About 375 million square feet of new space was added to the industrial market in 2024 – the third highest year on record after 2022 and 2023. But only about 111.3 million square feet of space has been absorbed on net, the lowest year of absorption in more than a decade. Vacancy has jumped to 6.8% from 4.9% a year ago. In the second quarter of 2022, vacancy had fallen as low as 3.3%.

Meyer said that the first half of 2024 was the nadir of the dip and expects a resurgent 2025.

"We had a contentious election coming up," Meyer said. "People were uncertain where interest rates were going."

In 2025, Meyer and other experts, including Barkham, CBRE's economist, see a strengthening industrial market as new supply dwindles and demand picks back up.

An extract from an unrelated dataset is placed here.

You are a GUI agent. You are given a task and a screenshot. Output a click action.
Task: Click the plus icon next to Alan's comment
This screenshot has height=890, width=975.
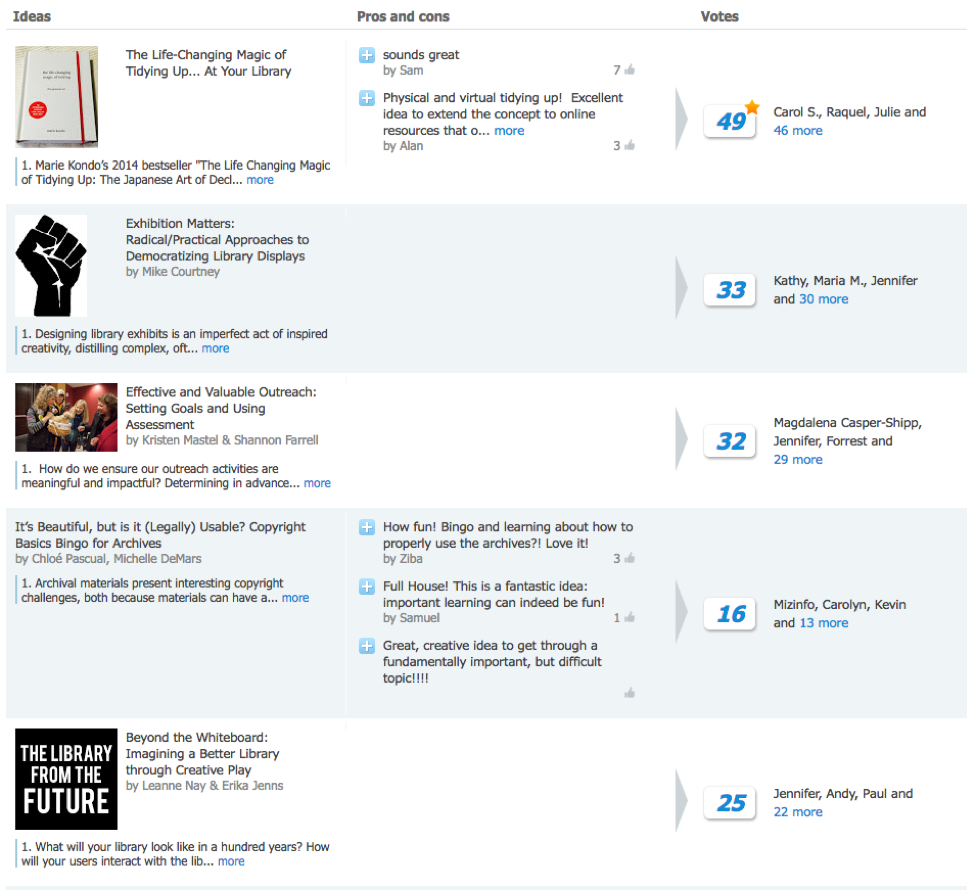[x=367, y=98]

"The sectors that are big and improving and likely to lead investor interest are multifamily and industrial," Barkham said.

Some 268.9 million square feet of industrial space is presently under construction, according to JLL, the smallest pipeline since 2019. E-commerce, one of the biggest drivers of warehouse demand, continues to grow. According to CBRE, online sales are expected to absorb 30% of consumer spending by the end of the decade, up from 23% today, adding tailwinds to the segment.